(EXERCISE MATERIALS Opens)

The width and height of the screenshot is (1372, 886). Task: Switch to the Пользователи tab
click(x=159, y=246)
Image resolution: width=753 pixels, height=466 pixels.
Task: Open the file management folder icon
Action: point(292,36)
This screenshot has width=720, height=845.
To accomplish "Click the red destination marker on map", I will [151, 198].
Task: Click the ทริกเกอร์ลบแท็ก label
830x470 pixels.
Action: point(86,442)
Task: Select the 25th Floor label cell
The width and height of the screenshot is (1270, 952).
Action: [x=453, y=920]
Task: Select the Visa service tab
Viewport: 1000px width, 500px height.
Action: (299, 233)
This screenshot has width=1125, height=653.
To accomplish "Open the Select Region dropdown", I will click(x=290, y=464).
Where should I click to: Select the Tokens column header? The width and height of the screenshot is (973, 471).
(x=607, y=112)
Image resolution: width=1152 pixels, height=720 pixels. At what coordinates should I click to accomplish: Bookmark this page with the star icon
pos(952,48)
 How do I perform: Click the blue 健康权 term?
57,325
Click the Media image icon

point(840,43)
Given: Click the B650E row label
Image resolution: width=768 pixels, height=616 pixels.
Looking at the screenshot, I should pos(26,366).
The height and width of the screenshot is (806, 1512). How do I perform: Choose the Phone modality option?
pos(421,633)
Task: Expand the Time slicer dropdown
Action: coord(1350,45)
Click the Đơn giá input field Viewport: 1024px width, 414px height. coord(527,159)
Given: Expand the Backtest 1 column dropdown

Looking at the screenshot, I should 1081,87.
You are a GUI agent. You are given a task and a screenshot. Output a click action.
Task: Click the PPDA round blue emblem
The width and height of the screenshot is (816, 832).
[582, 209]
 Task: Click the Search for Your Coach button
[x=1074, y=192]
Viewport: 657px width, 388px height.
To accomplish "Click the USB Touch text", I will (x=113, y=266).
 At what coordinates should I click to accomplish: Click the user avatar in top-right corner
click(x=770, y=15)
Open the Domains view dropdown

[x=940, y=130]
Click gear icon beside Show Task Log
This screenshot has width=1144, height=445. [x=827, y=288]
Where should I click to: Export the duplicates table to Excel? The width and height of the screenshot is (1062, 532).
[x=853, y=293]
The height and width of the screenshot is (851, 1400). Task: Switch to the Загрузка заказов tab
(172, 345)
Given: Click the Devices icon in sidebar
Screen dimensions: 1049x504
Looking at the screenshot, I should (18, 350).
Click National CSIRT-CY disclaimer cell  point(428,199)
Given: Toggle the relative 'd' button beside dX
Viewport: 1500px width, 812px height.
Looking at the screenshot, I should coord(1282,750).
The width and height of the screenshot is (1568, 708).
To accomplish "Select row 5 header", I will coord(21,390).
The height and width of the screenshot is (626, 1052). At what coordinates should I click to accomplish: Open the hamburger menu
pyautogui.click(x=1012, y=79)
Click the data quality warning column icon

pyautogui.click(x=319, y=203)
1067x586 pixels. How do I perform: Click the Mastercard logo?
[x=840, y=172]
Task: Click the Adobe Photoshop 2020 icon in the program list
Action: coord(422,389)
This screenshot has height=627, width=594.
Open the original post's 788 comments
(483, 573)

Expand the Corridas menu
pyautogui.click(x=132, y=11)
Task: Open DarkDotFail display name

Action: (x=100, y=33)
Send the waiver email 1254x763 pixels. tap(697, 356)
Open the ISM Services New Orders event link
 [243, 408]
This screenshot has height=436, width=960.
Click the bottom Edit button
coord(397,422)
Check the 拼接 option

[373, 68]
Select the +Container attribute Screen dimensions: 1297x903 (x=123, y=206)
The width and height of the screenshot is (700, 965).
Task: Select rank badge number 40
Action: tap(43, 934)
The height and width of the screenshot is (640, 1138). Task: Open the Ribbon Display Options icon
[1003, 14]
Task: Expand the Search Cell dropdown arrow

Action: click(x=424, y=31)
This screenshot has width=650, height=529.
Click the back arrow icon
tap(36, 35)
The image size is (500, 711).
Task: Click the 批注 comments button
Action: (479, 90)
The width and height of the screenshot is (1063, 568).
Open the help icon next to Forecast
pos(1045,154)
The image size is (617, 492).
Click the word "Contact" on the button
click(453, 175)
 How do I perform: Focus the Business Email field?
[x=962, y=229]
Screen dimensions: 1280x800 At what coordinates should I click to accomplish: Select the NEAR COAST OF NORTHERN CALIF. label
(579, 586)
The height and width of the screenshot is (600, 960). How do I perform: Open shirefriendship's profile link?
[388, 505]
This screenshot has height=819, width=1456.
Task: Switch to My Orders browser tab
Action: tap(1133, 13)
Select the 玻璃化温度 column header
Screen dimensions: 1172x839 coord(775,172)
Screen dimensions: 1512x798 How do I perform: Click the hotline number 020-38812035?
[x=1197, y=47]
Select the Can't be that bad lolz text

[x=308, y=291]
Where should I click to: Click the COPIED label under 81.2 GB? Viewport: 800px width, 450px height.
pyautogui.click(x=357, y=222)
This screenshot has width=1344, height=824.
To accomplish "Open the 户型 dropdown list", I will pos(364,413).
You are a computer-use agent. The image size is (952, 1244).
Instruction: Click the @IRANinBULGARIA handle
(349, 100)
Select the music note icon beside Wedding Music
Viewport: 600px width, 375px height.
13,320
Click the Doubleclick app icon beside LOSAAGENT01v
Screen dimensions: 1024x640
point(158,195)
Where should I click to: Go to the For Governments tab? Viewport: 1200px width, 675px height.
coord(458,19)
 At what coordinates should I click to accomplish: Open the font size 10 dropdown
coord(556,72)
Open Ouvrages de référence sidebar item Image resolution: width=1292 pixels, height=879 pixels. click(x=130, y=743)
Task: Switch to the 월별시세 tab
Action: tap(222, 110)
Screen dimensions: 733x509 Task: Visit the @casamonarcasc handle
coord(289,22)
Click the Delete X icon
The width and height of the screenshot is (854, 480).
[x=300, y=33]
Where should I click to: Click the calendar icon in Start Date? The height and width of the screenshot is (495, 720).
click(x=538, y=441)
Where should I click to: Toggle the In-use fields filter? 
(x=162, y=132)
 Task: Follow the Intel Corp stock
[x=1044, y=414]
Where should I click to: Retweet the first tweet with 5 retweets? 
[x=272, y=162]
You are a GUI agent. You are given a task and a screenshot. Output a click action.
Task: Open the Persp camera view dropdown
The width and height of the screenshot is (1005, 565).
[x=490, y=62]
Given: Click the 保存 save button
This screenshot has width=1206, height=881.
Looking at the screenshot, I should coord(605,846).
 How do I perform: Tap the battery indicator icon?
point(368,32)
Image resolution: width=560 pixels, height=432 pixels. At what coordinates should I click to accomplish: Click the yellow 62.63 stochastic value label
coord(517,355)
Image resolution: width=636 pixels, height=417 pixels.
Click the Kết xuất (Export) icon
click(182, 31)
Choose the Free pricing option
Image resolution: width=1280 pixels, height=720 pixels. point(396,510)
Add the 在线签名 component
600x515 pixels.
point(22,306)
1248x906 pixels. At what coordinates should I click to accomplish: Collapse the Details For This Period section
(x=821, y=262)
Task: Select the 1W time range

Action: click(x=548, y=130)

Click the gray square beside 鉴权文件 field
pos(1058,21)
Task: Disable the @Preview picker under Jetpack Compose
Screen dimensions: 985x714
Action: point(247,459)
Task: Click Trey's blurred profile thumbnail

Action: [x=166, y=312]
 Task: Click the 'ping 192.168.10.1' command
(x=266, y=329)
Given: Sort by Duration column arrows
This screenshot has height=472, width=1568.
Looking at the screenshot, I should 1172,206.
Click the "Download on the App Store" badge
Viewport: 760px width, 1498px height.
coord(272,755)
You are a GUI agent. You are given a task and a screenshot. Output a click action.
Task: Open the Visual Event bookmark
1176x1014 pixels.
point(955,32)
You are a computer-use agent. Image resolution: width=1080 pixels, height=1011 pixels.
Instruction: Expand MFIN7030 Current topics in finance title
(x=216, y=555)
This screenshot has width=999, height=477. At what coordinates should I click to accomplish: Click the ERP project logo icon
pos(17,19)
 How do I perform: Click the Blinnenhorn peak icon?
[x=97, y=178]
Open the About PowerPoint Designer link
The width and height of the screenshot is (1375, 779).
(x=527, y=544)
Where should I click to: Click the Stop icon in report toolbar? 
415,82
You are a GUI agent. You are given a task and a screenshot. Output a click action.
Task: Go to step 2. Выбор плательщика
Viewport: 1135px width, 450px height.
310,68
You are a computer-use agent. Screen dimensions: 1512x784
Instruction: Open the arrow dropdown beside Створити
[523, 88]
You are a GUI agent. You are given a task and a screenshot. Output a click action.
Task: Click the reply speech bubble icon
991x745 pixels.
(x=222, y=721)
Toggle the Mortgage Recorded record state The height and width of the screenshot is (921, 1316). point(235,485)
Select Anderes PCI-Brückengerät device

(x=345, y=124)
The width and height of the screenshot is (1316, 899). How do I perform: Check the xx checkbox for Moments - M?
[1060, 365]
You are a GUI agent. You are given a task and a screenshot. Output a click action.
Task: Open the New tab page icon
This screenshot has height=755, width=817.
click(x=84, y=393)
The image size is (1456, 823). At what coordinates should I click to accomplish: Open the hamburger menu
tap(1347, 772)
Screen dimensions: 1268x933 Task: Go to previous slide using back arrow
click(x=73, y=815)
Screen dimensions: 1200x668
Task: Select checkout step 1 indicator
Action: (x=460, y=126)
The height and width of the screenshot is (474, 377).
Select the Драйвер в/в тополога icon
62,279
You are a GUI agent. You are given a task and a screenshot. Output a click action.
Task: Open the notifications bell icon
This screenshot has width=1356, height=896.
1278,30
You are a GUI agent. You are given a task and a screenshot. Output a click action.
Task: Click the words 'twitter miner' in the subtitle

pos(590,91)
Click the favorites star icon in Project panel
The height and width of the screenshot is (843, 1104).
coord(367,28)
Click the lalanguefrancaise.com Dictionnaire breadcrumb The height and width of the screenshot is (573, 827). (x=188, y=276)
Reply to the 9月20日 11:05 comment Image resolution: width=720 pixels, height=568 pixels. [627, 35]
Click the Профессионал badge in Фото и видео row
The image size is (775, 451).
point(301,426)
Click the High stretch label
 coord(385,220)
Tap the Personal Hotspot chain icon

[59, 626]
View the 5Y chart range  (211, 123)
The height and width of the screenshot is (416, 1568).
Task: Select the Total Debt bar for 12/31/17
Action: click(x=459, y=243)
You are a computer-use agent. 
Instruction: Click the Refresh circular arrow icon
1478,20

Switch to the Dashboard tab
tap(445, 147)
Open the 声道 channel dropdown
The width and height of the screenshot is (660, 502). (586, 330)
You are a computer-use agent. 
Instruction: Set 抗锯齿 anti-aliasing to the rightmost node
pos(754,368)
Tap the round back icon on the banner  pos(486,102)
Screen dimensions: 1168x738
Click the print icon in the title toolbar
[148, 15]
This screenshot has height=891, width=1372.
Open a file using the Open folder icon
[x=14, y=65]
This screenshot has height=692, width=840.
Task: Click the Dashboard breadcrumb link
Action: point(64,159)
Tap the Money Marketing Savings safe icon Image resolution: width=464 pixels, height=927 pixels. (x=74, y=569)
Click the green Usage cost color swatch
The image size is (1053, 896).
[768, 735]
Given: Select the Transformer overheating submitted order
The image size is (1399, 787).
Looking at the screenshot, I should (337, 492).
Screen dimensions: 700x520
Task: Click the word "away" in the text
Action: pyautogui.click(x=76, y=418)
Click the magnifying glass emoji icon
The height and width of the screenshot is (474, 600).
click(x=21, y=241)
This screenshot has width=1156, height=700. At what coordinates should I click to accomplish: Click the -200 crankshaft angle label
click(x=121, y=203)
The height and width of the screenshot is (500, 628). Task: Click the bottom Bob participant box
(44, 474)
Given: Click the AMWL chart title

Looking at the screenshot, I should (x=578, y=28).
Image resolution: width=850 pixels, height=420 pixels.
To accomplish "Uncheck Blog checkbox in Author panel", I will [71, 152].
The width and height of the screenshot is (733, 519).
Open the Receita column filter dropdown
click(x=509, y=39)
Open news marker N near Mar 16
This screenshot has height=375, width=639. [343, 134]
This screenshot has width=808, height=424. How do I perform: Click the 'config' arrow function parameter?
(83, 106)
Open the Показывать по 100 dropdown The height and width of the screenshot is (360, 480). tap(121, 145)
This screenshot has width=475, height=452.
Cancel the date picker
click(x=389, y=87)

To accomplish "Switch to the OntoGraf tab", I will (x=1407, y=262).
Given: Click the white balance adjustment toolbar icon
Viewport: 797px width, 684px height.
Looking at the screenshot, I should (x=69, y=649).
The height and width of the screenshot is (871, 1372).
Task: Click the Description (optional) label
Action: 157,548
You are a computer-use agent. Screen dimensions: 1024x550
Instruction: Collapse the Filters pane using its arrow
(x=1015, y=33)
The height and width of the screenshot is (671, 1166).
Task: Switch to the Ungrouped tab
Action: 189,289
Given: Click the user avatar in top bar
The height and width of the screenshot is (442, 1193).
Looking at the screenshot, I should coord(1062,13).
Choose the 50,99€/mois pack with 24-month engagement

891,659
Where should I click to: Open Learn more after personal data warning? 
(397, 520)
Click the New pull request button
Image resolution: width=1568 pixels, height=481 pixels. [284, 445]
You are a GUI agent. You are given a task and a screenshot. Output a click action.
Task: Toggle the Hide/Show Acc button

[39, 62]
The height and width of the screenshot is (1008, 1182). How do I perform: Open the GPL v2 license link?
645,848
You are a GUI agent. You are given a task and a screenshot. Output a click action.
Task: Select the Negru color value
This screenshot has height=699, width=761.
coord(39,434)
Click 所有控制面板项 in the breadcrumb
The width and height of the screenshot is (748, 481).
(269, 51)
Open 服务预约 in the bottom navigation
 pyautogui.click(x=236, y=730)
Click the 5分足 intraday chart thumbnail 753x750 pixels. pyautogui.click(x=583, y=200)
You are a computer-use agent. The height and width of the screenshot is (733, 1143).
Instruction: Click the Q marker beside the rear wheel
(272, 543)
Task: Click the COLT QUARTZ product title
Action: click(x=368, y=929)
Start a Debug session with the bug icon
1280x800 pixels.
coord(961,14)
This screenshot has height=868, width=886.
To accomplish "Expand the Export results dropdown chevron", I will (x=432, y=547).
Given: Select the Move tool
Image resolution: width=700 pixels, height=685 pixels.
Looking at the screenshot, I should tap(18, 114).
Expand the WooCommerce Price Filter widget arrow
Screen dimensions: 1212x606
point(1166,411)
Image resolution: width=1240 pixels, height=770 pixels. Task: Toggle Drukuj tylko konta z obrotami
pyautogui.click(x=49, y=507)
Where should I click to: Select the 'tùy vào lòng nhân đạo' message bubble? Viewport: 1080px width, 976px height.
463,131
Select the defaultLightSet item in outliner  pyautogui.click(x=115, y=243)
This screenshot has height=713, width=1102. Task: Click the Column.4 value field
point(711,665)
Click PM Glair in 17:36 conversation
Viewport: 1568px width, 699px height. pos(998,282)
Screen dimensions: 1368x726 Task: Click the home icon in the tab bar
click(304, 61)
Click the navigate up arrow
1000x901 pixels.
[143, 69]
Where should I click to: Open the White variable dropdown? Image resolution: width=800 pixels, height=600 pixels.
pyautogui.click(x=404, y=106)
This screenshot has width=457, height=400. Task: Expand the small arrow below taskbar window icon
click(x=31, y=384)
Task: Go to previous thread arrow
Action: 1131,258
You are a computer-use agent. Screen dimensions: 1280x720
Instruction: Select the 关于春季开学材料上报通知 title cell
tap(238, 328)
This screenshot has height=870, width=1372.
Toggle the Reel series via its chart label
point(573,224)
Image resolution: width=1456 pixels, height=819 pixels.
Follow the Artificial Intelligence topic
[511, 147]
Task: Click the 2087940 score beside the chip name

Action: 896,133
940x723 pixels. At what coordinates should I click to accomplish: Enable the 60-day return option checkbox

(EXERCISE MATERIALS Closes)

• TASK DIRECTIONS:
Show each line of the records above containing "color".

• YOUR RESPONSE:
Click the green Usage cost color swatch
Task: Select the Negru color value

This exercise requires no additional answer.